Deux ans après Trois nuits par semaine, un premier long de fiction qui ouvrait déjà les portes de la scène drag parisienne, Florent Gouëlou revient avec Habibi, chansons pour mes ami.e.s, présenté en Compétition française au Champs Elysée Film Festival cette année.
Décidément, Florent Gouëlou (que certains connaissent mieux sous son nom de scène, Javel Habibi) fait beaucoup pour le cinéma ultra indépendant, auquel il fait cette fois cadeau d’un documentaire. Articulé autour des portraits de cinq queens, Javel, Sara Forever, Kiara Bolt, Ruby on the Nail et Tuna Mess, le film a aussi pour ambition de se tirer son chapeau à la Flèche d’or, plaque tournante de la culture underground et refuge de la marge, à la marge.

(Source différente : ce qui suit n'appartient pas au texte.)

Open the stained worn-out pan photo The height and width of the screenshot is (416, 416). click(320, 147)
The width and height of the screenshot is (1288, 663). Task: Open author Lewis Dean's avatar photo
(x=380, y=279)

Si la bien-pensance sociale est effectivement à l'œuvre dans ce premier essai didactique, qui s’ouvre sur des maraudes et se ponctue, un peu aléatoirement, il faut le dire, de moments de soupes populaires ou autres formes de partage bienvenus, ce n’est pas l’élément que l’on retient. Ce qui intéresse, ce qui fascine, c’est le monde merveilleusement cru des coulisses dans lequel Florent Gouëlou nous infiltre, ses dessous (au sens littéral comme figuré), desquels il lève le voile, sans pudeur mais avec respect.
Avec un sens du formalisme et de l’artificialité inhérents à cet univers, Habibi s’aborde comme le montage parallèle de séquences de performances et de temps de conceptualisation, de fabrication de costumes, de répétitions ; le tout menant à la dernière soirée Habibi “drag et cinéma” de la saison de La Flèche d’or. Ici, la caméra regarde la scène en face, la décrypte, la décortique, la sonde, comme pour en souligner la richesse, l’épaisseur. Chaque numéro se présente comme un mémento grouillant de références cinématographiques, musicales ou pop, et ce petit bout de scène obscur voit ainsi se côtoyer France Gall, Lady Gaga, Michel Fugain, Pedro Almodovar, Thelma et Louise ou encore Isabelle Adjani, dans une forme de tissage culturel métisse, et surtout, utopique.
Une sincérité artistique idéaliste, candide même, mais contrebalancée par la profondeur de réflexions identitaires, qui apparaissent comme le fil rouge de la narration. En somme, ce sont les contradictions du drag que Florent Gouëlou observe au microscope, les aspérités qui font sa complexité. Pas une des queens n’a l’air d’aborder sa persona de la même façon. Et au fond, qu’est-ce que Sara Forever pour Matthieu, ou Ruby on the Nail pour Maxime ? Un personnage ? Un alter ego ? Une image de marque, déclinable à l’infini ? Ou la possibilité d’être “totalement autre que soi et pourtant fondamentalement soi-même” ?
La beauté du geste du réalisateur réside en ce qu’il ne cherche pas vraiment de réponse à ces interrogations, mais passe de queens en queens, de chanson en chanson, comme pour montrer que le drag refuse l'inertie. Habibi, chansons pour mes ami.e.s est un “anti Drag Race France” comme le dit Gouëlou, objet intimiste, politique, poignant, et surtout drôle, le burlesque jaillissant inévitablement des performances présentées. Il sied ainsi de conclure ce papier sur un florilège non-exhaustif, hors contexte, peut-être un peu cryptique mais pas moins sincère, de bons mots que l'ont doit à ces reines de la scène : “Le plastique, c’est ma campagne à moi” ; au “Trois ans, c’est presque un chiffre rond” ; en passant par : “Y’a deux ‘p’ à nappage ?” et : “Je fonctionne toujours en mille-feuille”.
De Florent Gouëlou. Avec Florent Gouëlou/Javel Habibi, Matthieu Barbin/Sara Forever, Maxime Der Nahabédian/Ruby on the Nail... Durée 1h20. Date de sortie inconnue.